New studies are worthwhile and continue with previous work to find patterns in terrorist activity, Jenkins said, calling the money spent on research “small change” compared with resources devoted to physical security.
“Some decisions have to be made about what kind of resources are going to be invested, at what level, and how those resources, which are finite, are going to be allocated,” Jenkins said.
Drawve said that along with a better understanding of terrorist attacks in hopes of preventing them, the study also could help identify places and buildings that need the most protection.
The research underway at UA is unique, Drawve said.
“We thought, why don’t we sit down and try to do it and test it, to see if we start to find those patterns, spatial patterns across the U.S.,” Drawve said.
Drawve studied criminology as an undergraduate and graduate student at Southern Illinois University before in 2015 earning a doctorate in criminal justice from the University of Arkansas at Little Rock.
He joined the UA faculty in 2016 after a year working as a postdoctoral researcher at Rutgers University, where the statistical techniques known as Risk Terrain Modeling were first developed.
Two Rutgers professors, Leslie Kennedy and Joel Caplan, are working with Drawve and Smith on the terrorism study, as is Jeff Gruenewald, an associate professor at Indiana University-Purdue University Indianapolis.
Drawve said police commonly use some form of data analysis to make decisions about where to send resources, although it’s less common to make use of Risk Terrain Modeling or similar data techniques.
He said he thinks there will be a steady growth of users.
“I think there’s going to be the expectation of, if you’re sending police to an area, why?” Drawve said, adding that “gut instinct only gets you so far.”

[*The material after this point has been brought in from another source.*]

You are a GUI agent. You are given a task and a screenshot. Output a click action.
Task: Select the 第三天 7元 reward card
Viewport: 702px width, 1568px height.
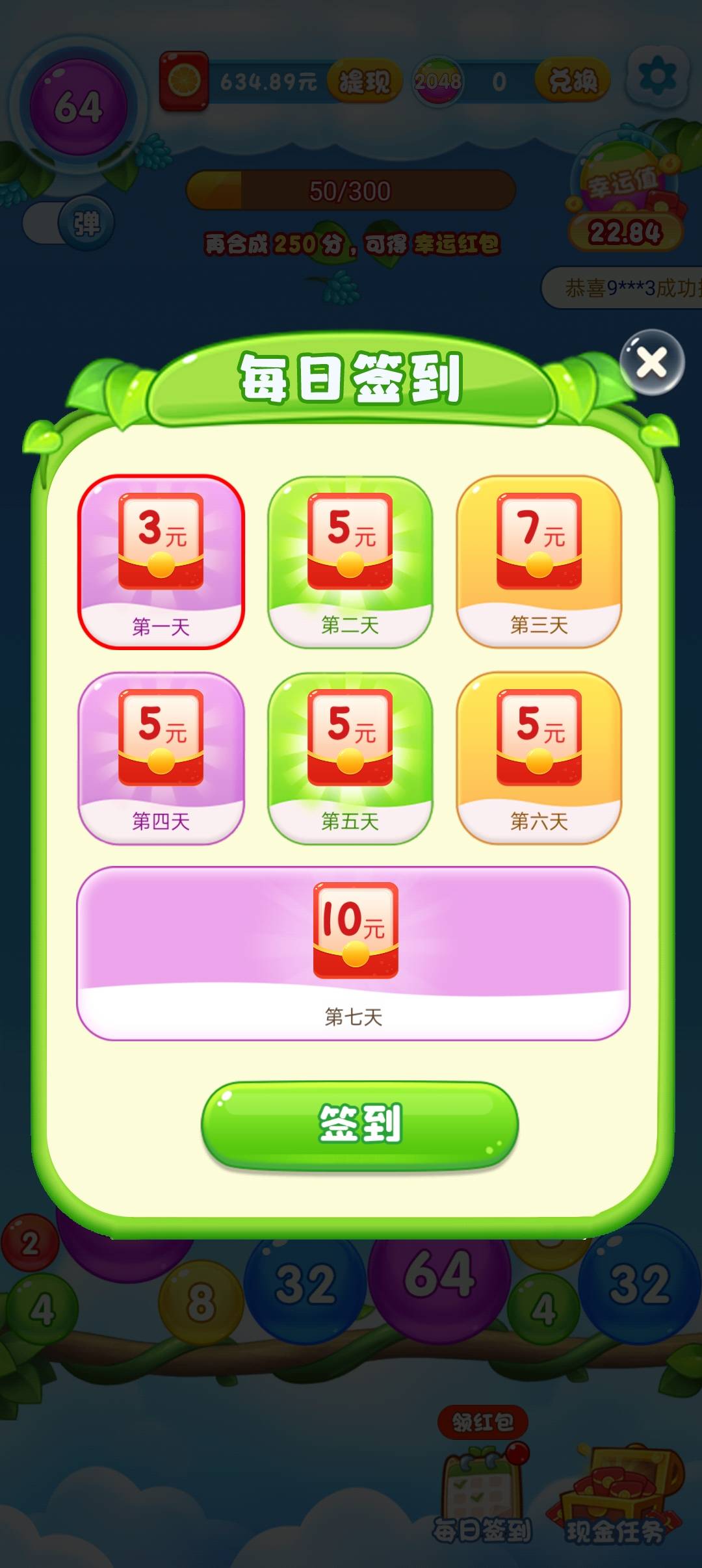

In general, “we know crime is not random and it clusters in space, and, over time, you can start to predict that.”
Drawve said a project he worked on while at Rutgers University with police in Atlantic City, N.J., showed it could work when backed up with action taken by police and other city agencies.
“We saw arrests going down with crime going down, which is what you hope to see,” Drawve said.
Drawve said he’s also interested in using the method to study noncrime topics, such as suicide and child maltreatment.
Ultimately, the method can be thought of as another tool for understanding multifaceted issues, Drawve said.
“Any type of outcome, be it a crime or terrorism or any public-health issue, it’s understanding what contributes to that,” Drawve said.